Dataset records
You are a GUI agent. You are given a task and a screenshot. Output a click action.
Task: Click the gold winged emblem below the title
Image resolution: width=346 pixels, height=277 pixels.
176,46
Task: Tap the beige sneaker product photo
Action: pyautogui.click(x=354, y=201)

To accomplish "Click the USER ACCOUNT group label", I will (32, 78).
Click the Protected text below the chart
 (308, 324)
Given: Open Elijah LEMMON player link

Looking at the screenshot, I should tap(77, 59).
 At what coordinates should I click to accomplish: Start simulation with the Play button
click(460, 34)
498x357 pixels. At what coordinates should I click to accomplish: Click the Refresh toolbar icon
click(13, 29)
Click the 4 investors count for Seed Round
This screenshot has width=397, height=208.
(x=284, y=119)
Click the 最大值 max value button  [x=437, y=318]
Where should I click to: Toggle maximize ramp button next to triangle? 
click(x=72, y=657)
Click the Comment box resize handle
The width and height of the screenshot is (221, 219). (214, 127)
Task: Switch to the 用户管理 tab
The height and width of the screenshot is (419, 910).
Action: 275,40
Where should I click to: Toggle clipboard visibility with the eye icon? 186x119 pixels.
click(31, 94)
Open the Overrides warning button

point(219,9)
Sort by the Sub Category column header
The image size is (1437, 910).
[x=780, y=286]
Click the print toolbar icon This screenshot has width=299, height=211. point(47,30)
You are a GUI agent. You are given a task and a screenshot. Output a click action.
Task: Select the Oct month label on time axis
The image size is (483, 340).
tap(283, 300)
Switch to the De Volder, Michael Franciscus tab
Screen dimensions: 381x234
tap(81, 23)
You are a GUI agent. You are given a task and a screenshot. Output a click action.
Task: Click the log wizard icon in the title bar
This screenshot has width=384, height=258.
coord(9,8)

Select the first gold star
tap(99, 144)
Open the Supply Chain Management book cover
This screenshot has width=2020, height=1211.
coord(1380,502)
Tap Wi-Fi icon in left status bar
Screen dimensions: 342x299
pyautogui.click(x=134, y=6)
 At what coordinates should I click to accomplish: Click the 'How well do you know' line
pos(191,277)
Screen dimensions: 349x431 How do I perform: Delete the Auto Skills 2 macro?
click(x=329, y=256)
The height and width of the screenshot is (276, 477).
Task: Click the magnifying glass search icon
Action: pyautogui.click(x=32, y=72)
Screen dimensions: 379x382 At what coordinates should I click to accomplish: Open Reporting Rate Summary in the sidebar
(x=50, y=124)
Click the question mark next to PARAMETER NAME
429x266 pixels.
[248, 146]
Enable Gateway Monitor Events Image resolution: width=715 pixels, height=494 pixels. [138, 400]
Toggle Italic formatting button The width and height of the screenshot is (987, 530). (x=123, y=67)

▸ WHAT TO PRODUCE
Tell how many lines in the data hold the string "label". Only the number is wanted.

▸ ANSWER
2